━━ Reading text ━━

We may soon see a new estimate from the Medicare Office of the Actuary -- based on a new way of analyzing Medicare spending first released as part of a special deal it did for the Associated Press (AP) on July 24 relative to Part D Medicare spending. If it is consistent with the special deal it did with the AP, the Office of the Actuary will be saying that the United States Medicare program has become a way for hospitals, skilled nursing facilities, home health care agencies like the visiting nurse program, durable medical equipment and self-administered-drug distributors, and particularly doctors and like medical professionals to theoretically get over two trillion dollars a year for pricey health care at taxpayer expense. That's what it said that its made up Part D spending meant.
The new theoretical actuarial view is interesting because it would be as if academics analyzed the automobile market based on the stickers on the side windows of new cars or sized the real estate market based on realtor postings of asking prices in newspapers and on web sites. This new numbers approach from the actuaries would show that the total cost of Medicare's coverage exceeded $2 trillion in 2015 for the first time. It would involve adding up the charges hospitals, doctors and other Medicare providers claim as their "charge" on the monthly or quarterly Medicare Summary Notice that everyone on Medicare receives (see Note) and reporting the difference between that number and what Medicare "approved" (see red oval) as if it were real Medicare spending. This is apparently the approach the Office of the Actuary took as part of its collusion with the AP concerning Part D Medicare spending.

━━━
━━ Provided data ━━

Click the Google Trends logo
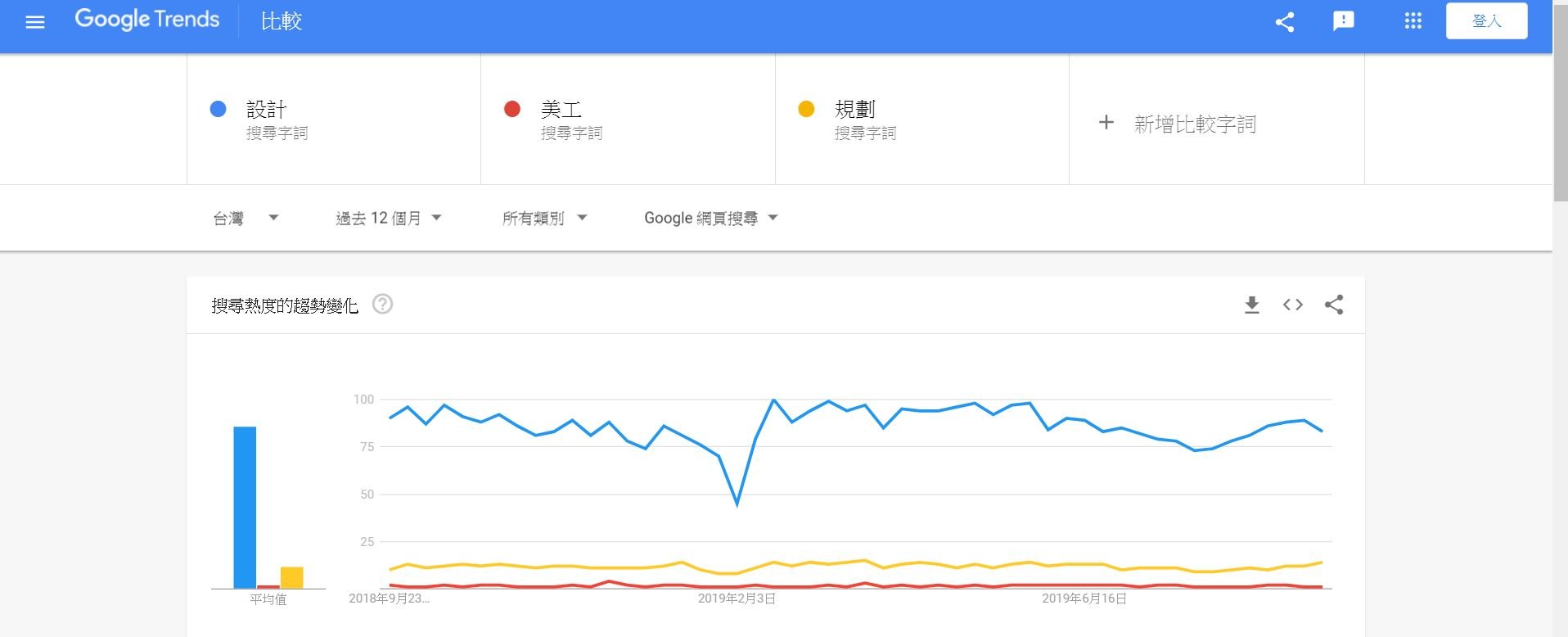(x=147, y=20)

━━━

**Apply what you read**
A) Answer these questions about the Medicare spending text, using the data above only where the text requires it:
(i) On what date was the special deal with the Associated Press released?
(ii) In which year would the new approach show Medicare's total coverage cost exceeding $2 trillion for the first time?
(iii) Which document, received by everyone on Medicare, lists the charges that providers claim?
B) Which kinds of health care providers does the Medicare spending text name as theoretically getting over two trillion dollars a year at taxpayer expense? List them all.
C) Pick up the Medicare spending text after its last sentence and continue it.

**Results for the exercise**
A)
(i) July 24
(ii) 2015
(iii) The monthly or quarterly Medicare Summary Notice

B)
- Hospitals
- Skilled nursing facilities
- Home health care agencies, such as the visiting nurse program
- Durable medical equipment distributors
- Self-administered-drug distributors
- Doctors and similar medical professionals

C)
Apparently, if using the analytical approach used by the Office of the Actuary in some kind of special deal for the AP (although data requests from the public are typically not something the Office of the Actuary does), the ‘retail price’ of all the services provided in the United States Medicare Parts A, B, C and D programs -- used by 55,000,000 Medicare beneficiaries -- was $2.1 trillion. However it is important to note (the AP did not note this in its article about Part D Medicare spending) that of that $2.1 trillion total,
- Only about 30% -- around $600 billion -- was paid for by the Medicare trust fund. This is the number you would find in reading the Annual Report of the Medicare Trustees
- About $150 billion was paid for by beneficiaries out of pocket or by Medicaid or by Social Security Extra Help or private Medicare supplemental insurance or other third parties.
- The other $1.4 trillion in such an Office of the Actuary Medicare spending estimate was not spent at all… by anyone... (depending on who you talk to but that is what most people think). It's fiction just like the information in the special deal between the Office of the Actuary and the AP concerning Part D
There are some academics who think the $1.4 trillion is passed on to people not on Medicare and there are other studies that indicate the $1.4 trillion is totally fictitious, like the difference between the price on the sticker on new car windows and what people actually pay for new cars.
The Office of the Actuary admits that it really does not know how much was not paid in the case of the Part D spending information it gave to the AP because it does not track that number. But the actuaries must feel that creating that new category of “we don’t know” will make its reports sound more impressive than the usual boring set of numbers that simply account for the measly $600 billion that the CMS trust funds actually did pay for health care services in 2015. You know... the sort of thing the Office of the Actuary is supposed to do.
NOTE: Medicare Summary Notices layout varies for Parts A, C, and D. A Part B Medicare Summary Notice is shown in illustration.